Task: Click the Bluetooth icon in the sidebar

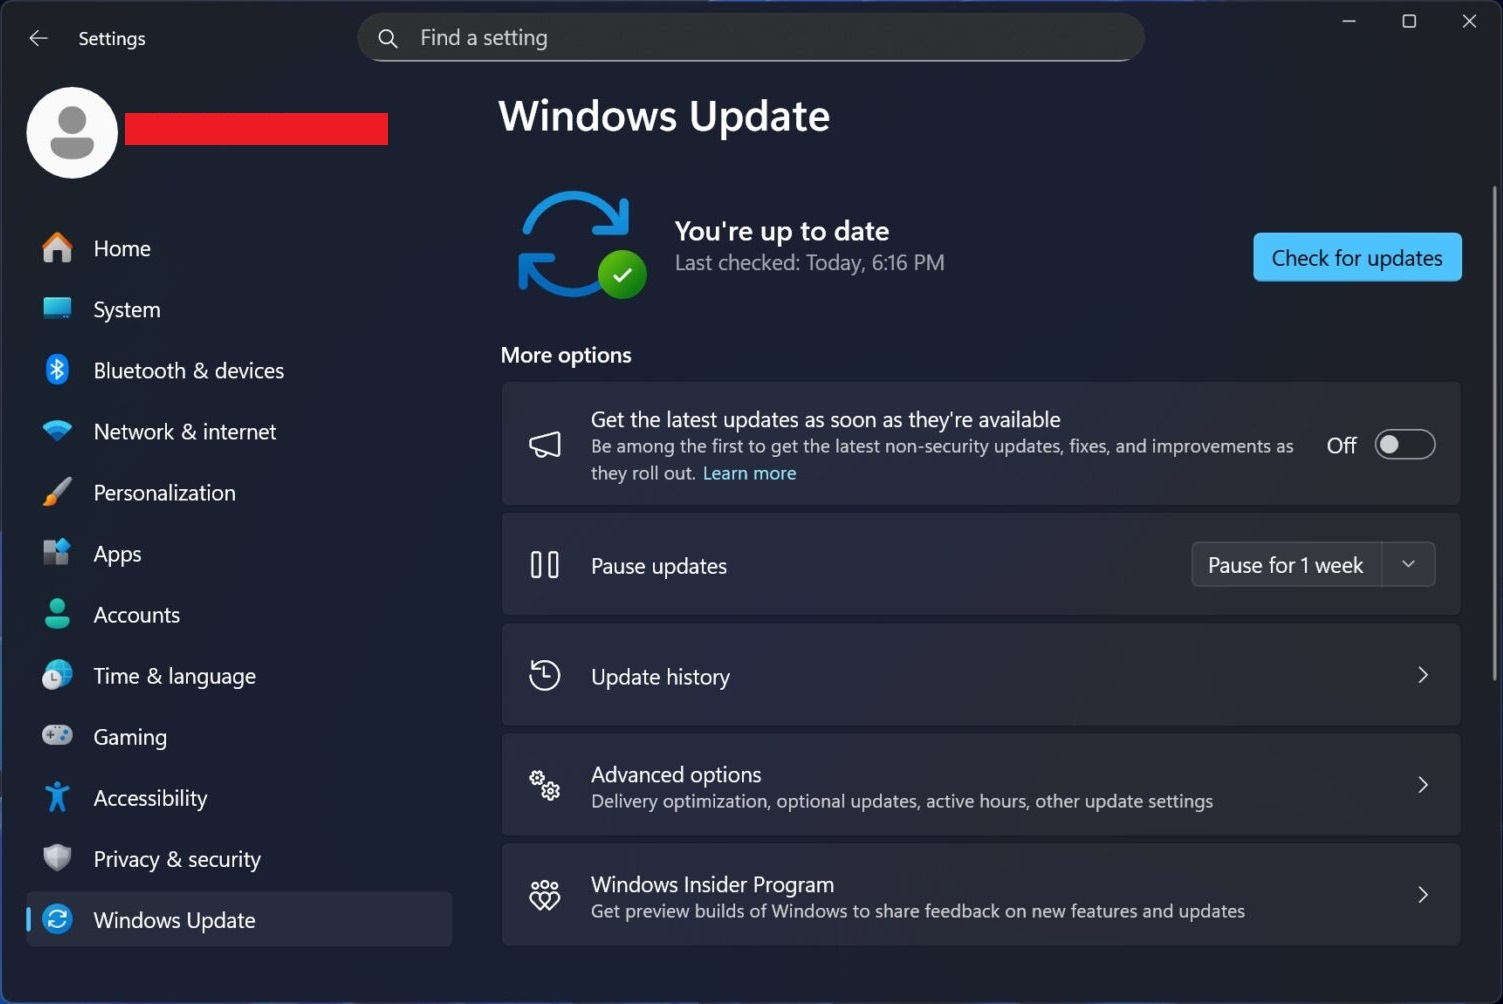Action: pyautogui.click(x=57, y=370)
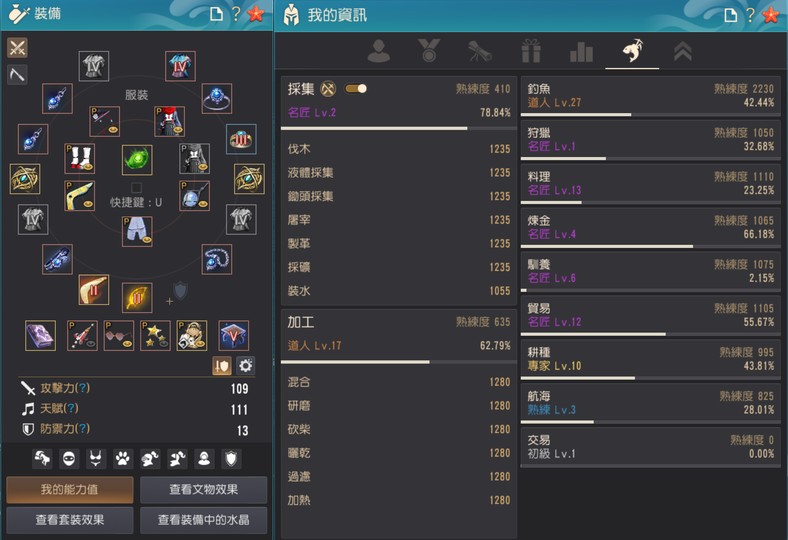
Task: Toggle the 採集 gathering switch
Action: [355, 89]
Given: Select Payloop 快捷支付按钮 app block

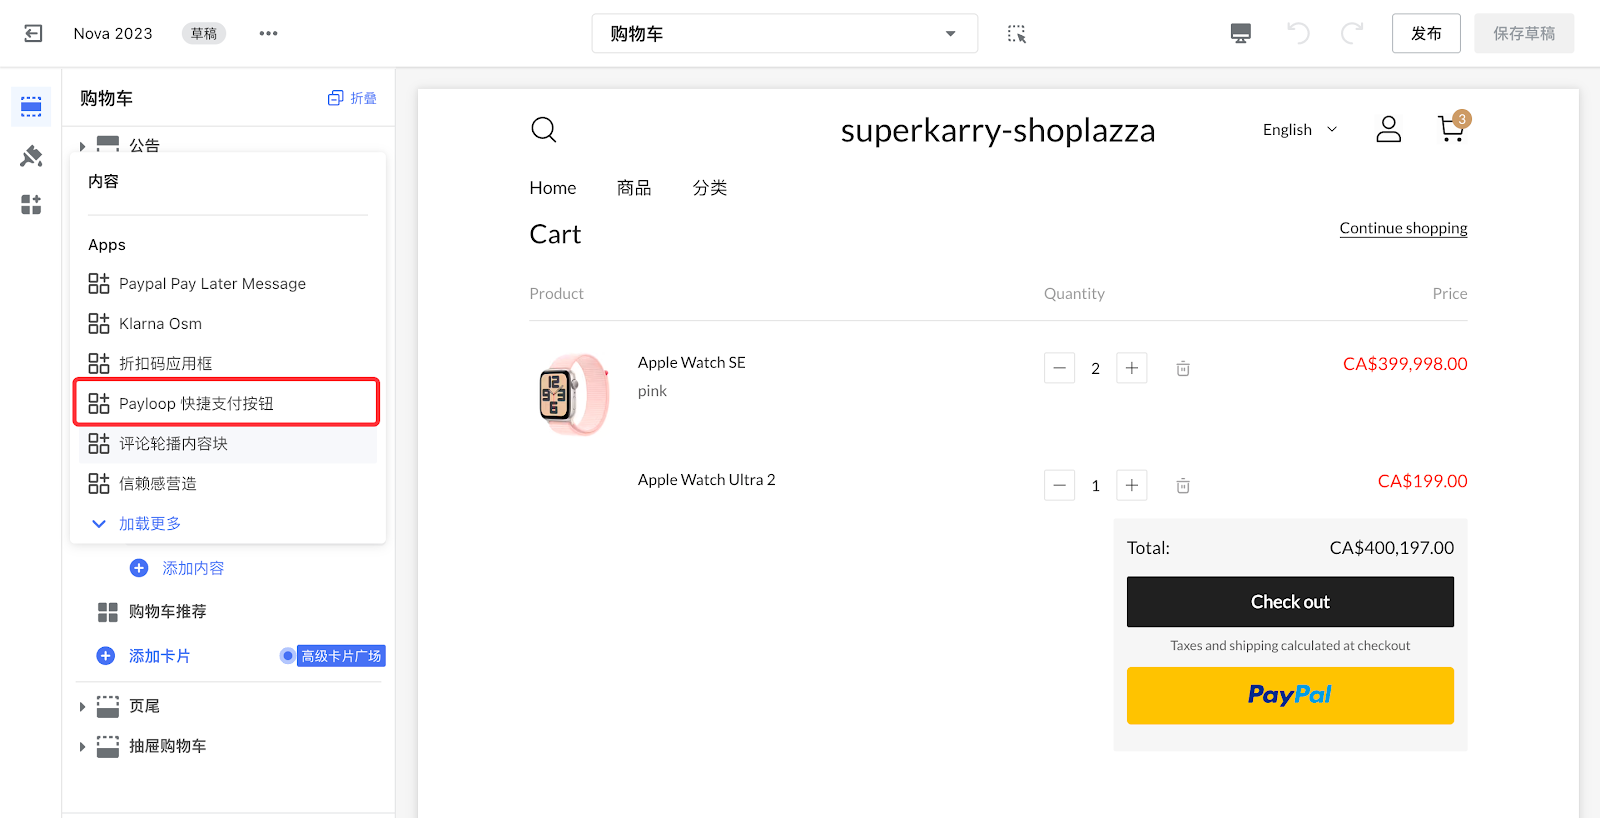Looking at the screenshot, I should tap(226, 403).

==

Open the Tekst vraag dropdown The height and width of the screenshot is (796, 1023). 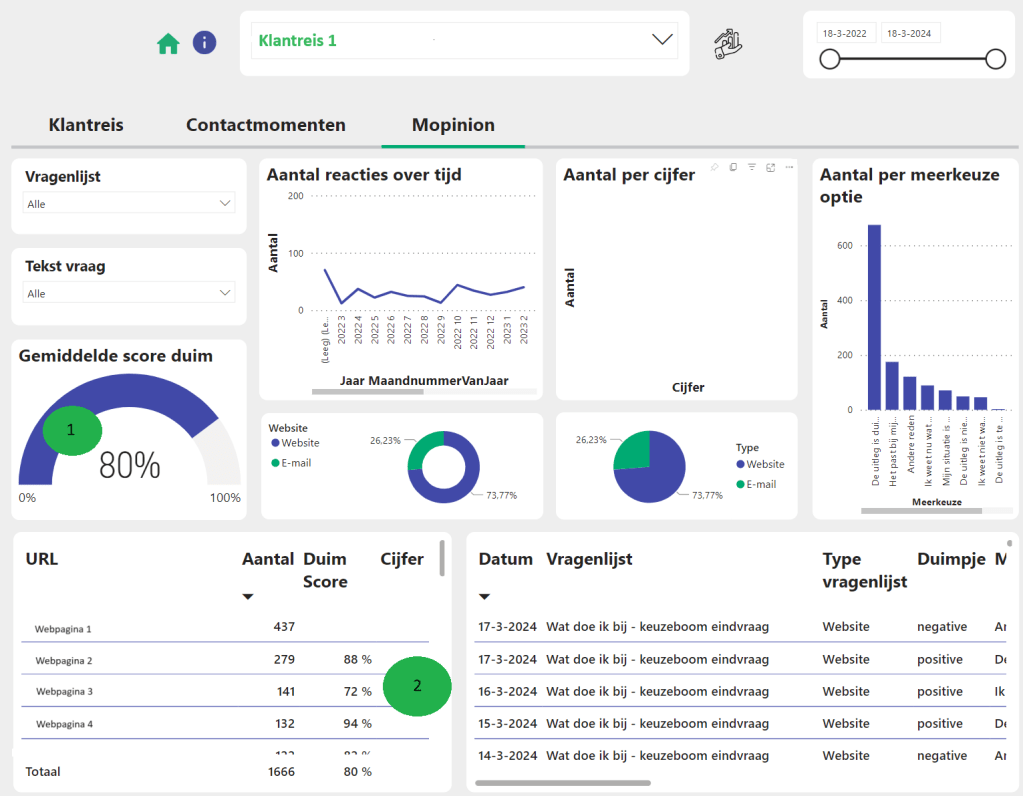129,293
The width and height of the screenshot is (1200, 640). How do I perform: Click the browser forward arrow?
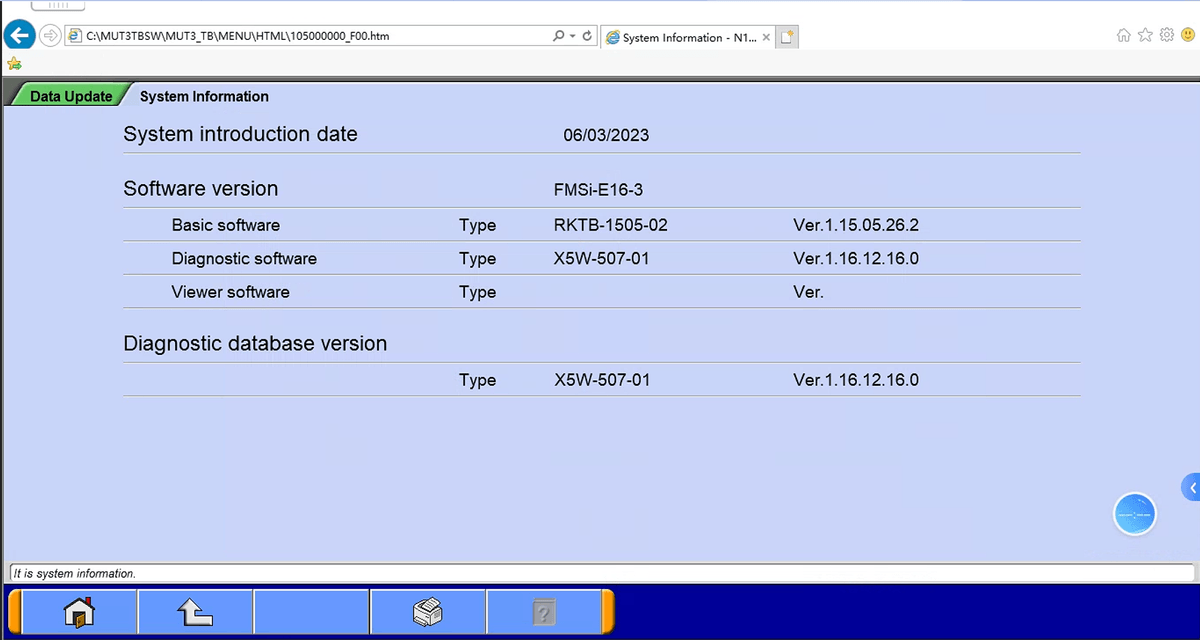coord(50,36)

* EXERCISE BRIEF: Starting at the line containing "Task: Click the Bluetooth icon in the sidebar" and ending at the line containing "Looking at the", arrange those lines as a JSON list of strings, one string per line, with blank lines dropped. Leave the pictures out of the answer.

* WRITTEN RESPONSE:
[
  "Task: Click the Bluetooth icon in the sidebar",
  "Action: pyautogui.click(x=57, y=370)",
  "Task: Toggle the 採集 gathering switch",
  "Action: [355, 89]",
  "Given: Select Payloop 快捷支付按钮 app block",
  "Looking at the screenshot, I should tap(226, 403)."
]